MORE ON BRAUN: Press conference notebook
EVANSTON-They brought in a band, cheerleaders and Willie the Wildcat for the press conference introducing David Braun as the 30th head coach in Northwestern history on Monday at Ryan Fieldhouse.
Northwestern president Dr. Michael Schill and athletic director Dr. Derrick Gragg were there. There were rows and rows of seats reserved for VIPs (though very few showed and they eventually gave the seats to media). The communications team made a slick video announcing him as the permanent head coach.
But if you want to know the real David Braun, you could find him several minutes after the press conference, after the band, the cheerleaders, the administrators and the VIPs had all cleared out. He had just taken a picture with his wife and three kids in front of the podium.
Matt Shelton and I walked over to shake his hand and offer our congratulations, and we started talking. About anything and everything. Eventually, ESPN's Adam Rittenberg walked over and joined us.

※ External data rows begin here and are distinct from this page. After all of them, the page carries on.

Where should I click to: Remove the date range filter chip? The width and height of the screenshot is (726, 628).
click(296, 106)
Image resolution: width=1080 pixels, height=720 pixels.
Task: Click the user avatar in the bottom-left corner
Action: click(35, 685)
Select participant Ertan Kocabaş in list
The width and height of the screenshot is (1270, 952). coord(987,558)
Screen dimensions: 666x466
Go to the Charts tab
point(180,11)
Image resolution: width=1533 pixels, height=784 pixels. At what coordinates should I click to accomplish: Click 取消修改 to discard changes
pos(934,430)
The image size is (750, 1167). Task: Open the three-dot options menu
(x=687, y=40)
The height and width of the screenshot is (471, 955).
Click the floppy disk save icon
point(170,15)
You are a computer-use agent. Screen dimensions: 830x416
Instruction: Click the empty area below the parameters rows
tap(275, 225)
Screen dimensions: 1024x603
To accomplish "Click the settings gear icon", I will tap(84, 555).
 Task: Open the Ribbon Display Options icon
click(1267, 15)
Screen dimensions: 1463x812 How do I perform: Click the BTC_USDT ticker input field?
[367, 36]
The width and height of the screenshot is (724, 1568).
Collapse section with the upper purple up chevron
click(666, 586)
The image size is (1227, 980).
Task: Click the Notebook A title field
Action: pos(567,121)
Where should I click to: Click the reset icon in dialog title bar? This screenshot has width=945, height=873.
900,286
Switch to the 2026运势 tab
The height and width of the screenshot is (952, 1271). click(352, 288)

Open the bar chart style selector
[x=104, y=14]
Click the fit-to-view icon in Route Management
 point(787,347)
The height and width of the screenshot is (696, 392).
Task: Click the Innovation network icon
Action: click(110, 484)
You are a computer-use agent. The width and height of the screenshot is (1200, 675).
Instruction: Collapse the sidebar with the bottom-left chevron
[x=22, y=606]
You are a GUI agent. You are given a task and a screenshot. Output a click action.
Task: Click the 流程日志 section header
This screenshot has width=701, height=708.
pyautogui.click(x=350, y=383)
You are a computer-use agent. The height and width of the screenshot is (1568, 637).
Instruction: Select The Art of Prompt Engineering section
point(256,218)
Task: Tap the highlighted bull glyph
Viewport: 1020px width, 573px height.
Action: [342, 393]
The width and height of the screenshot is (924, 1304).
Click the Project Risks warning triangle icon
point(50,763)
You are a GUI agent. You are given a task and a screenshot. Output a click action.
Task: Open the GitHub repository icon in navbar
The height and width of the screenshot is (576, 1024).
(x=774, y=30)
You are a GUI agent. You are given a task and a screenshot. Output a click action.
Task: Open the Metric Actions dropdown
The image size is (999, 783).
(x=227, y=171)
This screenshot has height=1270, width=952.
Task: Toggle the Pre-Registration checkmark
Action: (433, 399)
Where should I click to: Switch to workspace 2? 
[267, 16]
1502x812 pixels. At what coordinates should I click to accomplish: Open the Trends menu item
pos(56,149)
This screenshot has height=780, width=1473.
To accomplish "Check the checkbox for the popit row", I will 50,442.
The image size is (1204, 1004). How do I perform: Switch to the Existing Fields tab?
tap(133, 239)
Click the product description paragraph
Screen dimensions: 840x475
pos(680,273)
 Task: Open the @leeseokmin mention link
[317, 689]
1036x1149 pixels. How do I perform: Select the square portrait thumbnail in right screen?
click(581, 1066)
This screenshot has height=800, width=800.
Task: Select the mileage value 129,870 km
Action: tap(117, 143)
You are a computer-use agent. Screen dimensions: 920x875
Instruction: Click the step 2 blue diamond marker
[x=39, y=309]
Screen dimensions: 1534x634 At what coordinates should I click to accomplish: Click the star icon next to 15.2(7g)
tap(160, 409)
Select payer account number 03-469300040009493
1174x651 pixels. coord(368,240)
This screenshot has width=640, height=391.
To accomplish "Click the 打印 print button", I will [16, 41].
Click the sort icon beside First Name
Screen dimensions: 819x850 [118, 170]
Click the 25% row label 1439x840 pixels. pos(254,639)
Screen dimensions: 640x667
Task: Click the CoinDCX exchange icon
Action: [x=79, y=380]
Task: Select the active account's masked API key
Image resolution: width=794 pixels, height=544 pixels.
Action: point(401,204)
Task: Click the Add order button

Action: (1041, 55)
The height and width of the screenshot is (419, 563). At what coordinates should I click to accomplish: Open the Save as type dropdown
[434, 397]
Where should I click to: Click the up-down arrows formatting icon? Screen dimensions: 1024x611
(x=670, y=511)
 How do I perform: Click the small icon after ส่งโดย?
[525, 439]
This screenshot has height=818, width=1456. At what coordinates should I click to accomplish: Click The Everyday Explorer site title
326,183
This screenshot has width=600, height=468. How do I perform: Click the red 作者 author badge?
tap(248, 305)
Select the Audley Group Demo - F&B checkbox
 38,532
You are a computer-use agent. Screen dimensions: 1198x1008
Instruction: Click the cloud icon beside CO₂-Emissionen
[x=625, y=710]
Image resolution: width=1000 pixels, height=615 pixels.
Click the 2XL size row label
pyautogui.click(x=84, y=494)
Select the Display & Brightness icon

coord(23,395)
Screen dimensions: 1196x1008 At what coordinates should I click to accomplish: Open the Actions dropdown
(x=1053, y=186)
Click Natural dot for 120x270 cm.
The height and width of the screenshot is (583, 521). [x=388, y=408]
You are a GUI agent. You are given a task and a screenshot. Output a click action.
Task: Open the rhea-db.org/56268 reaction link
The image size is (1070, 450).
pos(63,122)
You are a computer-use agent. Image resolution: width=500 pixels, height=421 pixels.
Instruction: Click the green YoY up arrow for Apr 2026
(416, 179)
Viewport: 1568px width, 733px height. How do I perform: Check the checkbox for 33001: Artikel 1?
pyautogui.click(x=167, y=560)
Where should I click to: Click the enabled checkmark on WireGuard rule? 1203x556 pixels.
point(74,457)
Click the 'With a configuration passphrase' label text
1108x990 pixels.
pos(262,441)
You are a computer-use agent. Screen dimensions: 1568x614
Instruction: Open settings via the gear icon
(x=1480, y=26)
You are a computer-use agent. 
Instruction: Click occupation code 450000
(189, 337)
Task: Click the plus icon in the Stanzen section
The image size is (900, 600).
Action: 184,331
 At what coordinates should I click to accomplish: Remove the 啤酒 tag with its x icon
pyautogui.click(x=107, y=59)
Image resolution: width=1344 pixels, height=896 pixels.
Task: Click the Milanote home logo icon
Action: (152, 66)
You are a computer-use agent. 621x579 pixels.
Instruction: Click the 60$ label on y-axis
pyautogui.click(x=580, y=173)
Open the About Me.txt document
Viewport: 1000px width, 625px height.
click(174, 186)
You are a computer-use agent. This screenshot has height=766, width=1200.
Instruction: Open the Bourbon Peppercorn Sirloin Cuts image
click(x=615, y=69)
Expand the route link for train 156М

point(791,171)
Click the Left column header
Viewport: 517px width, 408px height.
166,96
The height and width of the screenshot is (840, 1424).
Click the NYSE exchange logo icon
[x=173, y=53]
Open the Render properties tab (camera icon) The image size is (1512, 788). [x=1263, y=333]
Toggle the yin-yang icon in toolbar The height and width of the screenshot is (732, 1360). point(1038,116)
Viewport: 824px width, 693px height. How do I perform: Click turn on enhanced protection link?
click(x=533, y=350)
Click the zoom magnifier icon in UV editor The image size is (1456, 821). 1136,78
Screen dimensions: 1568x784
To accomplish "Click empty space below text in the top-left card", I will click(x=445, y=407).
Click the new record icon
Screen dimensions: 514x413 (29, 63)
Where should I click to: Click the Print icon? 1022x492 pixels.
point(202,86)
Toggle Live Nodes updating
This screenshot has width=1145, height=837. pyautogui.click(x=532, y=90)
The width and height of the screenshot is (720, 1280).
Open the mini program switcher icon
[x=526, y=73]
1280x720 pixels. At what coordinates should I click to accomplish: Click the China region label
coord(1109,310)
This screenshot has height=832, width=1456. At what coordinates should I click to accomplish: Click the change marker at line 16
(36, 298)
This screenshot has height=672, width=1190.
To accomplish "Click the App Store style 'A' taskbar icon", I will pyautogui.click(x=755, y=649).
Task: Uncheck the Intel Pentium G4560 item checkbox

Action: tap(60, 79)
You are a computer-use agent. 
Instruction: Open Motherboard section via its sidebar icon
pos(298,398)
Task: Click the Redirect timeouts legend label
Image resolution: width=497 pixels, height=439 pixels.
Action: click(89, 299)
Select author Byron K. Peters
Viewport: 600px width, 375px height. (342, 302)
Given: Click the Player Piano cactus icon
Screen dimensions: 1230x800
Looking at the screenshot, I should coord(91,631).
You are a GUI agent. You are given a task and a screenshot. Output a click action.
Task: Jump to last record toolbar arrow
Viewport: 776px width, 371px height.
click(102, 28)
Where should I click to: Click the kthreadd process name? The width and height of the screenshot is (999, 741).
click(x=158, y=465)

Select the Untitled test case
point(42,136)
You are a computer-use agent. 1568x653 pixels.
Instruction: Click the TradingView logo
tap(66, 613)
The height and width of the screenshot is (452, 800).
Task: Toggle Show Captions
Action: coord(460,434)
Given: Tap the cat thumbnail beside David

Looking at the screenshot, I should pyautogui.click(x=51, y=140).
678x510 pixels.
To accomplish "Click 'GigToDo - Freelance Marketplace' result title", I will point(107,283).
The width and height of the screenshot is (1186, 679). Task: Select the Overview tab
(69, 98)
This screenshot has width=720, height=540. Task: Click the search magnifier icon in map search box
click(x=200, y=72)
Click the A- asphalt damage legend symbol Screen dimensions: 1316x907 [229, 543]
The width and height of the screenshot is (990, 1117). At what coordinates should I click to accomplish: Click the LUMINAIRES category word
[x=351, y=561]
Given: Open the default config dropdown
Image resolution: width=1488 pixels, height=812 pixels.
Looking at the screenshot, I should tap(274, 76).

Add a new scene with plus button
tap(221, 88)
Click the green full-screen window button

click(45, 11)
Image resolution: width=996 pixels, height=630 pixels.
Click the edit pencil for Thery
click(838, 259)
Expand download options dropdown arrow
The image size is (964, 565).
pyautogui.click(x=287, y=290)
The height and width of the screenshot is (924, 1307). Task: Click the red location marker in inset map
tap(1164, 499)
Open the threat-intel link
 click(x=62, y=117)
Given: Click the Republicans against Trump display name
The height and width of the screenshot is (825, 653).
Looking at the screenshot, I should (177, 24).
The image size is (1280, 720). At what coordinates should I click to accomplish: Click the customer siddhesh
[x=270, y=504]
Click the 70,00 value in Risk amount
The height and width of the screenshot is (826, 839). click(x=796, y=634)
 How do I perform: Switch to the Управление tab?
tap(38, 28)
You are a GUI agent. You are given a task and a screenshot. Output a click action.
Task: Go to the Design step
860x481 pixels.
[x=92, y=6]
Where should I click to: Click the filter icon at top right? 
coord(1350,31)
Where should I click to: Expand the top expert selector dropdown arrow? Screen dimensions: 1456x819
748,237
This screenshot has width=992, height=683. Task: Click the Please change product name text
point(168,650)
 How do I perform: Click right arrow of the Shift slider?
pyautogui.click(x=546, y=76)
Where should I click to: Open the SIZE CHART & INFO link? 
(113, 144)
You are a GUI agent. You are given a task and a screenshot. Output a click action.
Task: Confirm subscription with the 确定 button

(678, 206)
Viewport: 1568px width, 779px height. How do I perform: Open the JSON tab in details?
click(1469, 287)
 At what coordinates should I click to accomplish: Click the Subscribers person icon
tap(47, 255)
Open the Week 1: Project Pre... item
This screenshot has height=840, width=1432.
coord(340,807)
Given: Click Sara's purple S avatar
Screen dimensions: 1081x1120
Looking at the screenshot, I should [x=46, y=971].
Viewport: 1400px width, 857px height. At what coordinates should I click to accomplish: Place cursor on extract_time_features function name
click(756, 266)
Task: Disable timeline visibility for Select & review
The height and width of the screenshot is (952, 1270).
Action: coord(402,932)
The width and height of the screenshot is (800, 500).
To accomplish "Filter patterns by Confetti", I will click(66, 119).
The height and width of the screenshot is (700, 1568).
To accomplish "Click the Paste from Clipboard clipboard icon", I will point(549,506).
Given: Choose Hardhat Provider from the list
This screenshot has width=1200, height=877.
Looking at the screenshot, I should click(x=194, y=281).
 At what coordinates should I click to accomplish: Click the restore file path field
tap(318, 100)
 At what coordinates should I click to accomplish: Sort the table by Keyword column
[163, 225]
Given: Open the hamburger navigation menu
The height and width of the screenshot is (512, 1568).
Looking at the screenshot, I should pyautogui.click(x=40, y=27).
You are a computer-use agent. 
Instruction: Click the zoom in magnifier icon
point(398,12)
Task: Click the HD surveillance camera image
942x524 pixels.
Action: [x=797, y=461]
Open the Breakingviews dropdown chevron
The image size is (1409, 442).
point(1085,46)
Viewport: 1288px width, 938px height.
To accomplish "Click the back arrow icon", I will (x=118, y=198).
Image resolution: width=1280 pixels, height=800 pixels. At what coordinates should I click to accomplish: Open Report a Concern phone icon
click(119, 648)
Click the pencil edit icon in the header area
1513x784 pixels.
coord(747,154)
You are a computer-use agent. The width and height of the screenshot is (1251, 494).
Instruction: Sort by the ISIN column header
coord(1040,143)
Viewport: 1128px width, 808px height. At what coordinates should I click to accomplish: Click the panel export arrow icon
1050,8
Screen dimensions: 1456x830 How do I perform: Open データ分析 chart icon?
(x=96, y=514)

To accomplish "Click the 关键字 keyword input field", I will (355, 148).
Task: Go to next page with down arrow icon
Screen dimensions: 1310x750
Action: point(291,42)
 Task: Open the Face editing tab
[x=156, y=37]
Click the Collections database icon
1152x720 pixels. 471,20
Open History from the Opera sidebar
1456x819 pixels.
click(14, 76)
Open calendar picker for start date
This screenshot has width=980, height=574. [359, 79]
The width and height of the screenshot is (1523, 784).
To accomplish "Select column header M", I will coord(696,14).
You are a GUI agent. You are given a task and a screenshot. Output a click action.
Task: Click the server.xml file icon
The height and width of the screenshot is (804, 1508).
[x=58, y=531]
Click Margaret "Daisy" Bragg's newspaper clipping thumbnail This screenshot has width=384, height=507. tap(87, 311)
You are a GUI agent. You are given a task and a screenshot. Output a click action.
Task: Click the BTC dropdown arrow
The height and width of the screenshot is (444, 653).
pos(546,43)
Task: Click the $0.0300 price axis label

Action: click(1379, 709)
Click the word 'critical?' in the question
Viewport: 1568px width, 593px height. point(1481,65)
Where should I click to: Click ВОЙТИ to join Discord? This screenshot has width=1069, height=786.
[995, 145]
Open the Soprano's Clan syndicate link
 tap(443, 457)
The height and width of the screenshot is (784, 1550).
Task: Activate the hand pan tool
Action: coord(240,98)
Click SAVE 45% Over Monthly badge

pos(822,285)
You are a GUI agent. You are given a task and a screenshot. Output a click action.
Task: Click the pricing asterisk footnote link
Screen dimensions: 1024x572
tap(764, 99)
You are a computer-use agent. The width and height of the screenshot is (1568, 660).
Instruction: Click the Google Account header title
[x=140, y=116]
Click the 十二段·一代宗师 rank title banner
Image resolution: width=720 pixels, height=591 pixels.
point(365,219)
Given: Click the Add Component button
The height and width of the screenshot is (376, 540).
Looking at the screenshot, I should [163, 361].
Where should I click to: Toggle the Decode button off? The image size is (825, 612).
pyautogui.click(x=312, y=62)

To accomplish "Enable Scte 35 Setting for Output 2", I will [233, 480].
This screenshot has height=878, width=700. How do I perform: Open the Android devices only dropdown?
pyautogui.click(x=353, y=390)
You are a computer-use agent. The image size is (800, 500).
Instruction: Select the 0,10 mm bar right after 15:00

The newly hired coach stood there and talked to us for maybe 15 minutes, while holding his four-month-old baby girl, Blake, loosely in his left arm. We talked about how much of a whirlwind the last few months have been for him and his family. We talked about the last couple days, when the program offered him the job that he's been dreaming about his whole career. We talked about recruiting. We talked about NIL. We talked about transfers.
He was an open book, just a guy talking football. He wasn't guarded. You felt like you could ask him anything.
Braun seemed more at home there than he did at the podium, than he did having to listen to people shower him with praise. He was wearing a suit, and he was now a Big Ten head coach making millions of dollars a year, but for those few minutes, he was just a guy talking to a few reporters, and genuinely enjoying it.
We were standing in the program's cavernous practice facility, but it just as well could have been in his yard, talking over the fence. Or in a bar, maybe. He shared his thoughts. He laughed. He listened. We cracked a few jokes.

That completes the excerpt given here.